Hingga kini penyebab paus tersebut terdampar belum diketahui. Bangkai mamalia laut yang dilindungi itu telah membusuk, bagian perutnya pecah, dan mengeluarkan aroma busuk yang menyengat sehingga mengganggu masyarakat di sekitar lokasi.
Mendapat laporan dari warga, Camat Herlang, Andi Fidyah Samad, langsung turun ke lokasi untuk meninjau kondisi bangkai paus dan berkoordinasi dengan pemerintah kelurahan serta instansi terkait mengenai langkah penanganan.

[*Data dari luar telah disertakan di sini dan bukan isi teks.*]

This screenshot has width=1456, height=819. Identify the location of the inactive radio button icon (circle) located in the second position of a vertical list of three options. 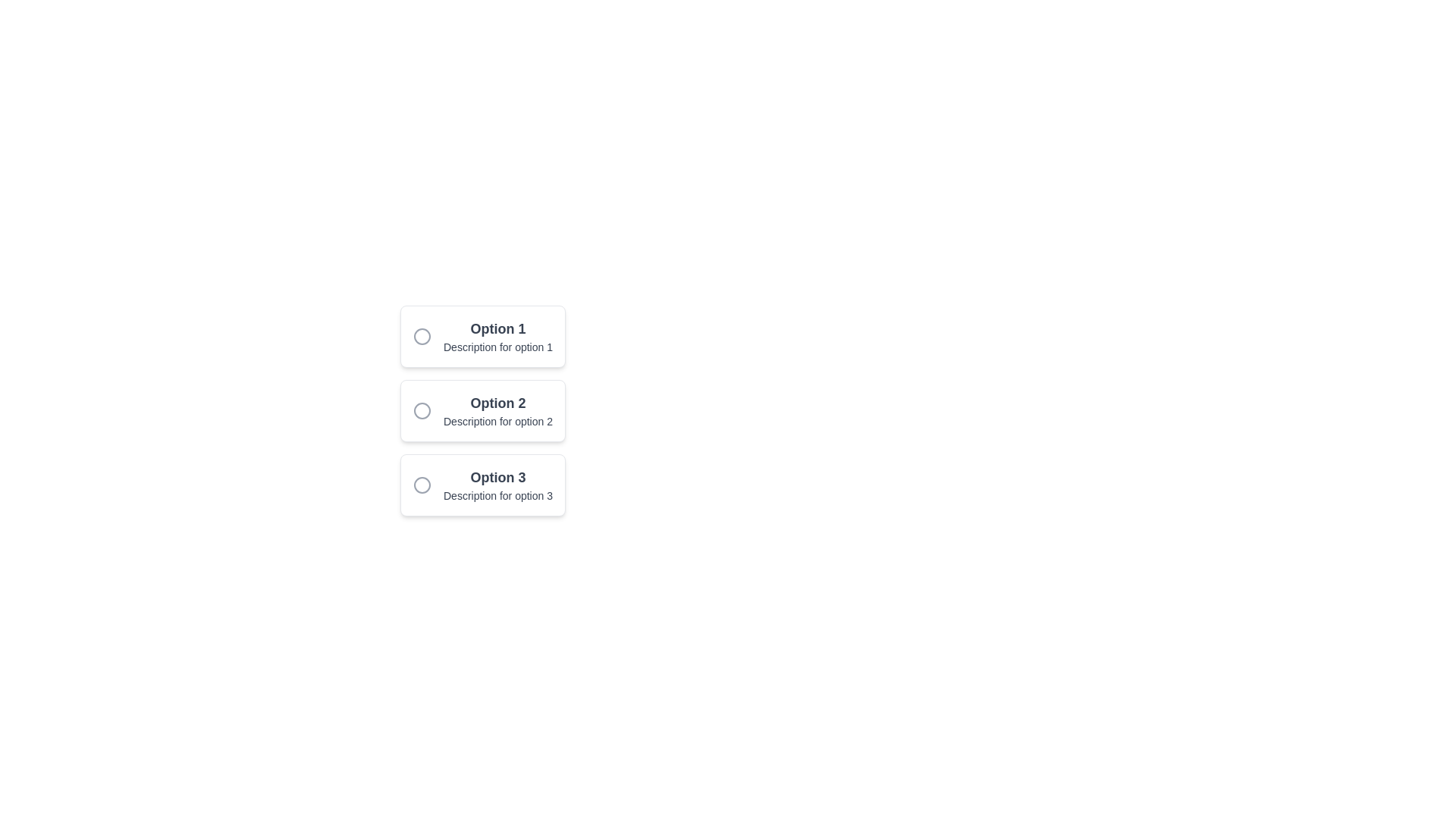
(422, 411).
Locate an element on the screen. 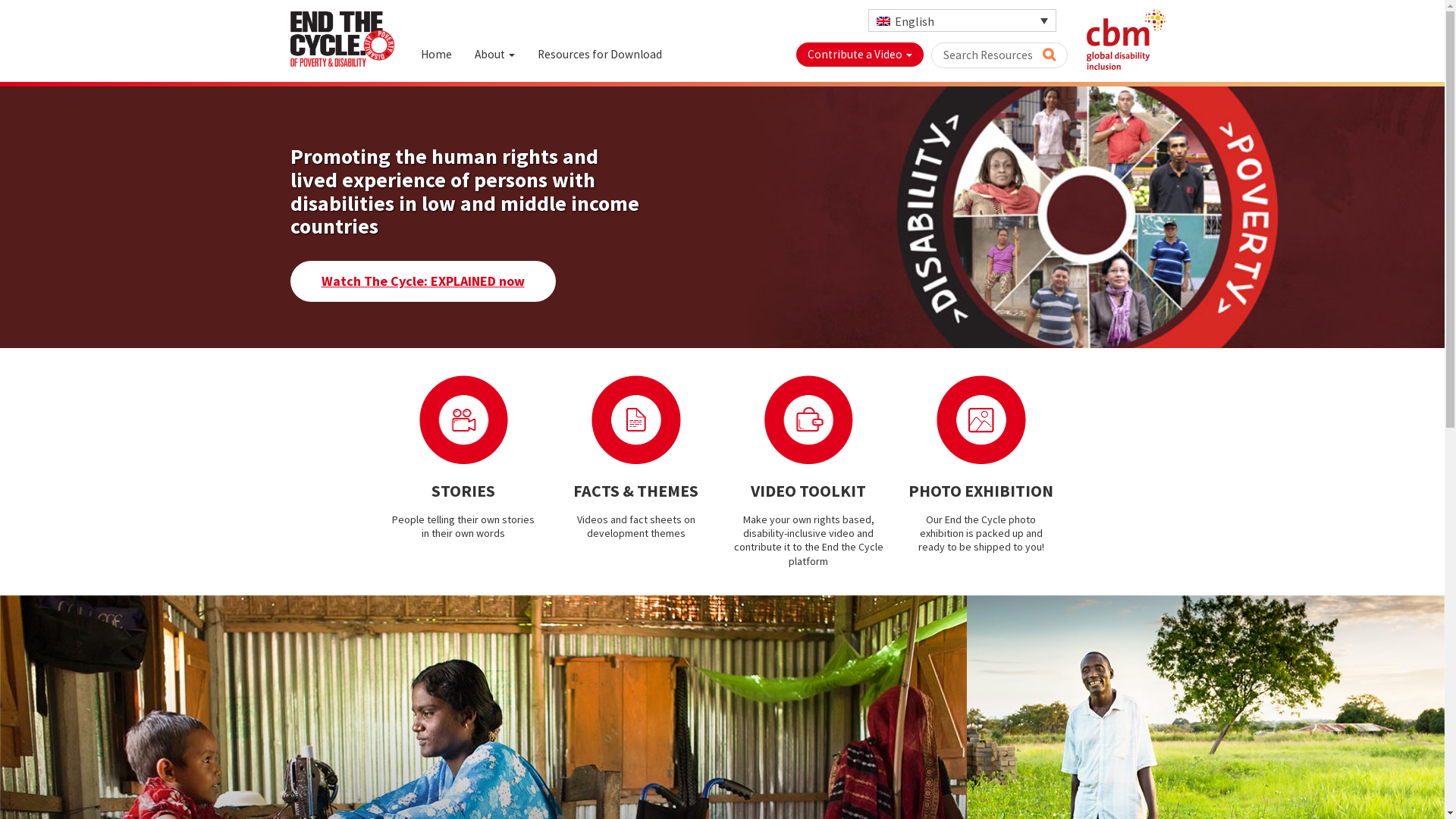  'FACTS & THEMES is located at coordinates (548, 457).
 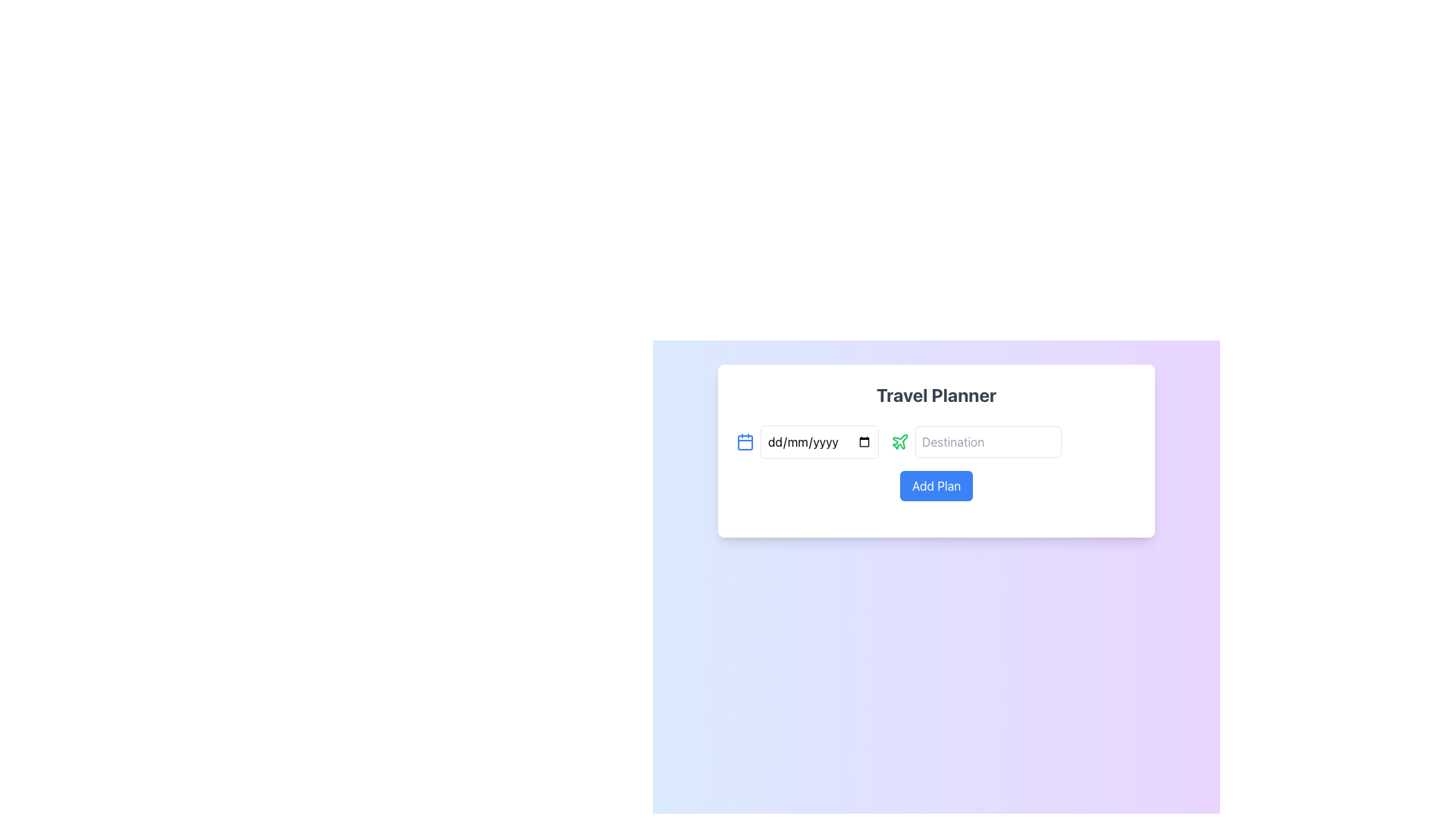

Menurut Andi Fidyah Samad, penanganan bangkai paus memerlukan alat berat seperti ekskavator untuk dikuburkan atau dilakukan evakuasi sesuai prosedur oleh instansi yang berwenang. Warga mengalami kesulitan menangani bangkai paus karena ukurannya yang besar dan statusnya sebagai satwa yang dilindungi.
Ia juga mengeluarkan imbauan kepada masyarakat agar tidak berenang di sekitar lokasi bangkai paus serta menggunakan masker saat berada di sekitar kawasan tersebut untuk mengurangi dampak bau menyengat yang ditimbulkan.
"Kami mengimbau masyarakat agar tidak berenang di sekitar lokasi bangkai paus dan menggunakan masker saat berada di area tersebut demi menjaga kesehatan," ujar Andi Fidyah Samad.
Masyarakat berharap pemerintah daerah bersama instansi teknis segera melakukan evakuasi bangkai paus agar tidak semakin mengganggu aktivitas warga maupun menimbulkan dampak terhadap lingkungan pesisir. Hingga berita ini diterbitkan, proses koordinasi penanganan masih terus dilakukan.